Marc Bornand, Dozent für Chemie an der ZHAW in Wädenswil, findet es «ein bisschen schade», wenn so viel Kalium­iodid einfach fortgeworfen wird. Er hält regelmässig Showvorlesungen an der Fachhochschule, die mit spektakulären Experimenten Interesse für die Chemie wecken soll. Da findet das Kaliumiodid zum Beispiel in der Elefantenzahnpasta Verwendung. Durch die Reaktion von Kaliumiodid mit Wasserstoffperoxid entsteht in diesem Experiment eine lange Schaumschlange. Das Rezept dafür findet sich im Internet – Bornand rät jedoch davon ab, die Zahnpasta selber herzustellen. Es sei zwar tatsächlich spektakulär aber – wegen des starken Oxidationsmittels Wasserstoffperoxid –eben auch nicht ganz ungefährlich.

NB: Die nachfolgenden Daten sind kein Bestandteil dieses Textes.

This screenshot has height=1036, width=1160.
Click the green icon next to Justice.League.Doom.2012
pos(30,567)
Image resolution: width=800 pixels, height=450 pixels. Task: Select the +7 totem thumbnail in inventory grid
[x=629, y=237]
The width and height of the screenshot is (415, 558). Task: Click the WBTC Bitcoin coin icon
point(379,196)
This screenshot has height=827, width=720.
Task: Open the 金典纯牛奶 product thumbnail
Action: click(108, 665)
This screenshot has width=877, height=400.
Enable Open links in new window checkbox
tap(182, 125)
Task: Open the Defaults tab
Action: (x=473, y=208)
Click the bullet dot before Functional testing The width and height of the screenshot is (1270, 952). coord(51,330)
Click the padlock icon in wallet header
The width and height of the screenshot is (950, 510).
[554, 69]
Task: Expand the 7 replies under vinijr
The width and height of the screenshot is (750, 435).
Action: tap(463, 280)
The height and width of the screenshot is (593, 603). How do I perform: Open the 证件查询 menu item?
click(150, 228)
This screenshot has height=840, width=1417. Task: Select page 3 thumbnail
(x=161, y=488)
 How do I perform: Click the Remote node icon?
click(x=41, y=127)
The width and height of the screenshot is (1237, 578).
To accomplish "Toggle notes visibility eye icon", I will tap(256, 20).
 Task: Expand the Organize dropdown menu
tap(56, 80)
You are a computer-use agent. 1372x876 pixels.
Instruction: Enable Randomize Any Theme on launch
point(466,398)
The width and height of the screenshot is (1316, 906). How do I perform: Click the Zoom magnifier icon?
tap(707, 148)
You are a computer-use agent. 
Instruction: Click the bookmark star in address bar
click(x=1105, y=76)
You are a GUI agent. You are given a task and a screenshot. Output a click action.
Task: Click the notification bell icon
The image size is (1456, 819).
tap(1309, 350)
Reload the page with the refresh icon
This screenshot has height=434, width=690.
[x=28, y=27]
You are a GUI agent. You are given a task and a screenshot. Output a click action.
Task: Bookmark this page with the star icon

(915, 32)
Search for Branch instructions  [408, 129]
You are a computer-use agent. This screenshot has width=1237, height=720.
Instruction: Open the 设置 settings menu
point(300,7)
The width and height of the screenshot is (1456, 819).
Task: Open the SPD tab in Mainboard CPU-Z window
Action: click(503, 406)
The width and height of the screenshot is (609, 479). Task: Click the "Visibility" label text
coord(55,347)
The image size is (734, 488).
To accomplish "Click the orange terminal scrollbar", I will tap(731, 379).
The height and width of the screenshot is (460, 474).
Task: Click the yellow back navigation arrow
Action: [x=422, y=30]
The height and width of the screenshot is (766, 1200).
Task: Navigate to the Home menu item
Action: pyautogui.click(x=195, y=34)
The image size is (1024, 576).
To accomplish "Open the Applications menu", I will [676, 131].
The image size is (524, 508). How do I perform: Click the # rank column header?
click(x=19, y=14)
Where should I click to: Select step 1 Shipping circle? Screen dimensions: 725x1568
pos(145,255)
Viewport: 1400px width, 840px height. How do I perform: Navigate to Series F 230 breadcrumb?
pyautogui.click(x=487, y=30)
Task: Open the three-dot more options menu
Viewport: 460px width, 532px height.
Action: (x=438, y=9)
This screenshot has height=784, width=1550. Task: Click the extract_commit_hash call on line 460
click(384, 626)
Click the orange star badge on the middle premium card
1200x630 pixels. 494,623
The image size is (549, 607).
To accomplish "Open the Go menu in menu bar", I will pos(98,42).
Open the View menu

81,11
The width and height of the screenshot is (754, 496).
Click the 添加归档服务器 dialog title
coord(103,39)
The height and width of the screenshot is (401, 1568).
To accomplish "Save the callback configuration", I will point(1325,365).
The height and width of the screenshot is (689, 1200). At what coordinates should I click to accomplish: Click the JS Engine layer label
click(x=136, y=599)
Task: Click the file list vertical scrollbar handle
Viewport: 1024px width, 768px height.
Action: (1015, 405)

Ziemlich spektakulär ist auch der Versuch, der aus klarem Wasser nichts weniger als Gold macht. Man mische Blei(II)acetat Trihydrat, Kaliumiodid und konzentrierte Essigsäure. Aber Vorsicht: 1. hantieren Sie mit gefährlichen Inhalts­stoffen, 2. ist nicht alles Gold was glänzt.